### [Exercise aim]
In the lease termination clause, rewrite everything from "11.3 Tenant's Option" down to "than sixty (60)", swapping "Premises" for "Building".

### [Source document]
11.3 Tenant's Option to Terminate. In the event that the Premises is destroyed or damaged to any substantial
extent (for purposes of this Section 11.3, damage "to any substantial extent" shall mean that more than sixty (60)
days are reasonably required to repair such damage), as reasonably determined by Landlord, during the last
twelve (12) months of the Lease Term, then notwithstanding anything contained in this Article 11, Tenant shall
have the option to terminate this Lease by giving written notice to Landlord of the exercise of such option within
thirty (30) days after the date of such damage or destruction, in which event this Lease shall cease and terminate
as of the date of such notice. If the Premises is damaged or destroyed such that the Premises cannot be
substantially repaired or restored by Landlord within one hundred eighty (180) days after the casualty, then
Tenant may terminate this Lease upon notice thereof to Landlord, which notice shall be given, if at all, within thirty
(30) days after Landlord's reasonable determination that the Premises cannot be restored within one hundred
eighty (180) days after the casualty without incurring overtime or similar charges. Upon any such termination of
this Lease pursuant to Sections 11.2 or 11.3, Tenant shall pay, if any, the Base Rent and Additional Rent,
properly apportioned up to such date of termination, and both parties hereto shall thereafter be freed and
discharged of all further obligations hereunder, except as provided for in provisions of this Lease which by their
terms survive the expiration or earlier termination of the Lease Term.

### [Supplied material]
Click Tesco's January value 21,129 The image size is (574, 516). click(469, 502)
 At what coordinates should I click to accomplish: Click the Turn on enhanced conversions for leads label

### [Task result]
11.3 Tenant's Option to Terminate. In the event that the Building is destroyed or damaged to any substantial
extent (for purposes of this Section 11.3, damage "to any substantial extent" shall mean that more than sixty (60)